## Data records
::::::::::

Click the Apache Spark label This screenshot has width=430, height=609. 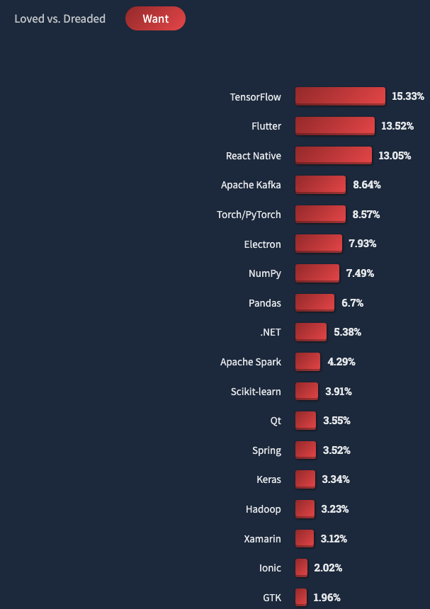251,362
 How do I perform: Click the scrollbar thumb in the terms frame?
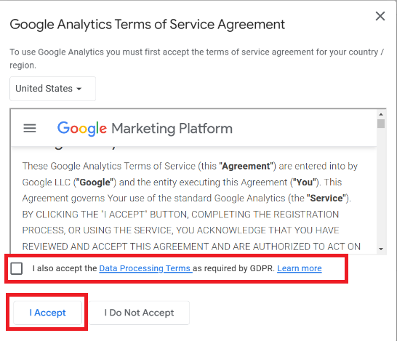(x=381, y=124)
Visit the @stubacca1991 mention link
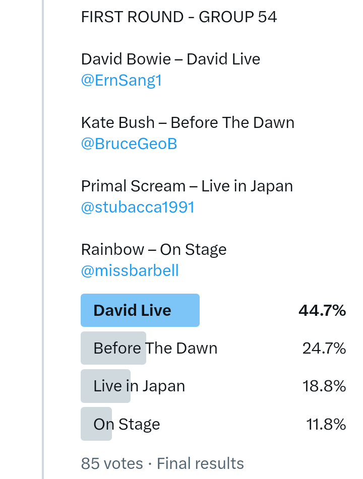 click(138, 208)
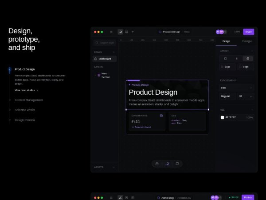Toggle the middle layout direction button
This screenshot has width=266, height=200.
tap(236, 58)
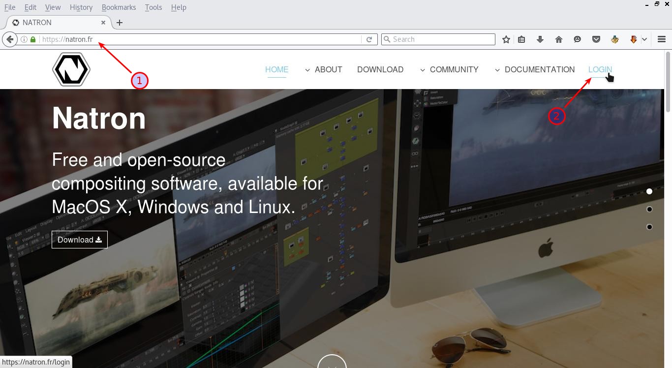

::::::::::

## What you should do
Your answer must be an exact copy of the lines from the line with "How do I perform: Click" to the final line of the data, both ends included, and no pictures.

## Answer
 How do I perform: Click the scrollbar thumb in the terms frame?
(x=381, y=124)
Visit the @stubacca1991 mention link
 click(138, 208)
Toggle the middle layout direction button
This screenshot has width=266, height=200.
tap(236, 58)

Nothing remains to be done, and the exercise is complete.